Monday 16 January 2012

At the TS Eliot Prize Readings


Back on the blog after an absence that saw me moving house and procrastinating about how I want to use this thing – publish your work on here and it causes problems for publishing in literary mags who want exclusivity, publish anything too seriously analytical or essay-ish and you might as well have submitted it as a feature.  So, current conclusion is to abandon all seriousness and see what happens.

It seemed as if the whole of poetry was at the TS EliotPrize Readings last night in the Royal Festival Hall: a big audience for a big venue.  The poets gathered their courage as they took to the stage, tiny figures dwarfed by the gargantuan backdrop of a screen that, paradoxically, showed their faces in close-up as they read. 

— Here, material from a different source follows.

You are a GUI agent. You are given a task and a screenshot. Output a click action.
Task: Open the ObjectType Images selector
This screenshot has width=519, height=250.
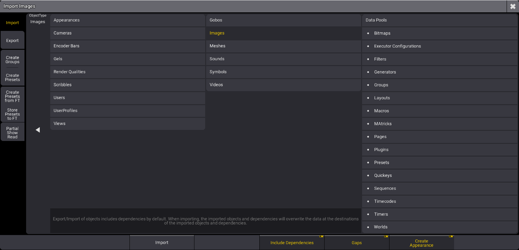[x=38, y=20]
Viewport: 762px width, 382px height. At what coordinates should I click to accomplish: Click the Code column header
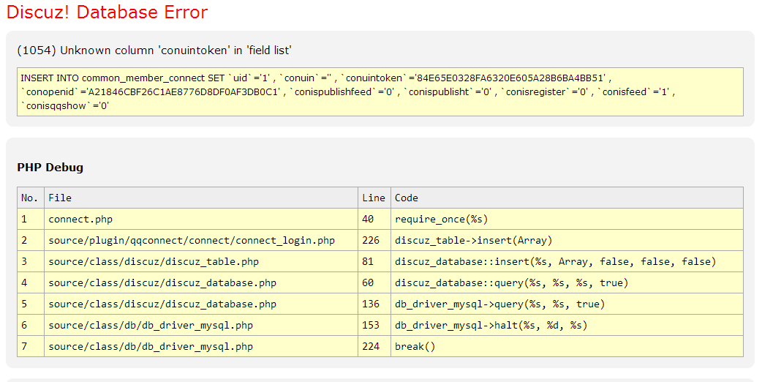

In spite of the diminishing effect of the stage, the personalities of these poets presented themselves.  Of them all, I had only seen Daljit Nagra before, with his deceptively light-hearted take on British Asian life and the end of Empire, so was curious to gawp at the rest.  Bernard O’Donoghue appeared distressingly nervous – so much so that I got distracted by the way he fussed at the pocket on his jacket and evaded the camera with his downturned gaze.  Esther Morgan was calm and assured – and read for too long (I hear she is a favourite). John Burnside was garrulous and funny, Sean O’Brien enormous and bass. David Harsent, I’m sorry to say, was a touch forgettable, though our MC Ian McMillan insisted more than once that he is ‘at the height of his powers.’ I do remember thinking he looked dressed for a wake in his black suit. Carol Ann Duffy swaggered on stage and read beautifully (though my friend asked me if she was deaf, so flat was the tone of her voice at times). I wanted to cheer Leontia Flynn as she came on stage in jeans and a rubbish blouse, her hair pulled back in a pony-tail and wearing no make-up to speak of.  I wanted to kick her when she apologised for her poetry before she even got to reading, but she was lucid and zeitgeisty and measured and good.